Abilitazioni all'insegnamento. L'Anvur alla prova dei fatti
Giuseppe Aragno - 18-01-2014
Trionfa il «merito». Internazionalizzazione, «mediane» e requisiti aggiuntivi sono la via maestra per giudicare la ricerca. Per la «tornata 2102», tuttavia, i giudizi pubblicati dalla Commissione per l'abilitazione scientifica nazionale danno le vertigini. maestro_discipuloCon la Consulta che ci rassicura sulla legittimità giuridica delle Camere - di quella politica e morale poco o nulla ormai sopravvive - non ci si bada purtroppo - in campo ci sono Renzi e le leggi elettorali, ma la vita continua e studiosi d'ogni disciplina, da anatomia a scienza delle costruzioni e ingegneria sanitaria, disegnano il futuro. Non si tratta di scienze umane, che comunque non è dir poco, ma di salute, sviluppo e sicurezza.
Per Storia Contemporanea, il «prodotto doc» della «misurazione quantitativa» è il successo scontato del candidato che, a tredici anni dalla laurea, ha già nove libri «curati» e otto ne ha scritti di suoi, assieme a due voci enciclopediche e trenta tra contributi in volume e articoli in rivista. Rigo più, rigo meno, 200 pagine all'anno. Dotato di resistenza alla fatica, lo studioso ha all'attivo undici convegni organizzati, la partecipazione a ventinove tra simposi e festival nazionali, dodici seminari e workshop internazionali e, «dulcis in fundo», un ruolo di revisore per la valutazione di «prodotti di ricerca» su riviste italiane ed estere, quattro progetti - uno di rilevanza nazionale, tre internazionali - e un posto in otto comitati scientifici. Fatica premiata dall'Istituto Salvemini, che una domanda, però, la pone: dove ha trovato il tempo per la ricerca? La risposta non tocca alla Commissione, presa e persa tra curricoli, fasce, progetti e docenze estere.

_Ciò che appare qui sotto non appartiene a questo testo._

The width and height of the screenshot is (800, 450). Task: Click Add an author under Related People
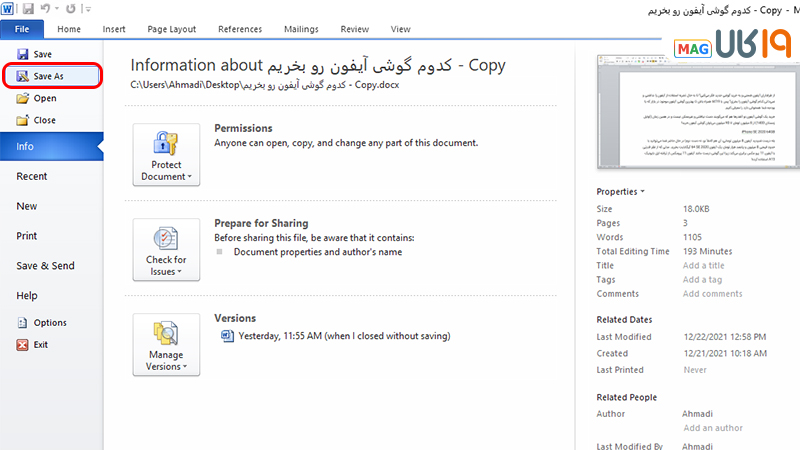(x=714, y=428)
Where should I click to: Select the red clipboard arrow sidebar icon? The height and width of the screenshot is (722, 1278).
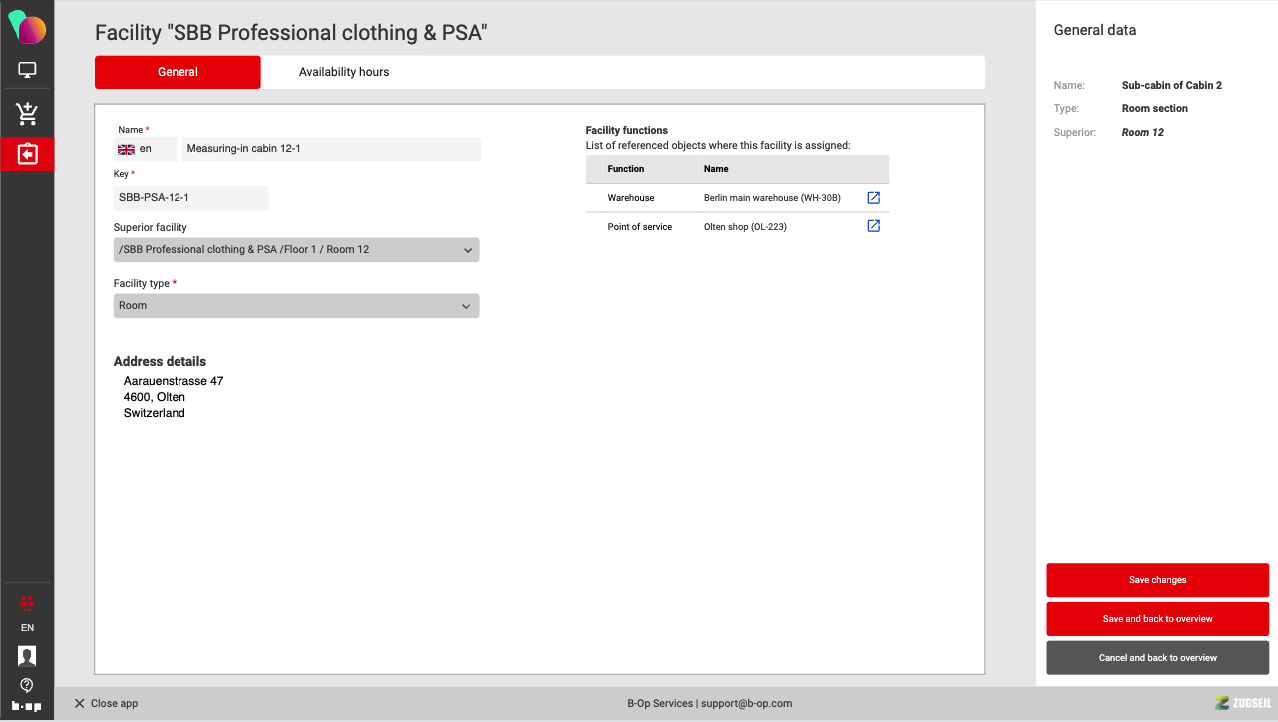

Al di là delle esasperazioni quantitative, nei fatti, la sbornia di dati «oggettivi» rafforza le scelte discrezionali. L'internazionalizzazione, per dirne una, che, dopo tanto suonar di grancasse, costa l'abilitazione a più di un ottimo candidato, a conti fatti, è un parametro vago, legato a logiche interne all'accademia e difficile da rendere oggettivo. Come spiegare, infatti, la scelta della commissione, che per un candidato si contenta di un «un mese d'insegnamento alla PUC di Porto Alegre in qualità di visiting professor» - un mese, tutto compreso, sabato, domeniche e probabili festività - per un altro ignora la docenza etiope, benché superi largamente i requisiti quantitativi minimi e presenta prodotti articolati, convincenti e ricchi di sbocchi metodologici?
Poiché è difficile capire come nascono seri giudizi di merito su centinaia di libri e migliaia di articoli, mai letti - a cinque docenti non sarebbe bastata una vita - chi cerca tra le «sentenze» criteri sicuri, si perde. Gli articoli di prima fascia, ad esempio, sono un ancoraggio fermo ma, come per l'internazionalizzazione, criteri univoci non ne trovi. Se quattro articoli di prima fascia, infatti, sono il «bollino di qualità» che consente di abilitare un candidato privo dei requisiti minimi, come si spiega la bocciatura di chi i requisiti li ha, assieme a sette articoli in riviste di classe A, alcuni in inglese e francese, e «prodotti scientifici» adeguati per metodo e contributi offerti alla conoscenza storiografica, però resta al palo?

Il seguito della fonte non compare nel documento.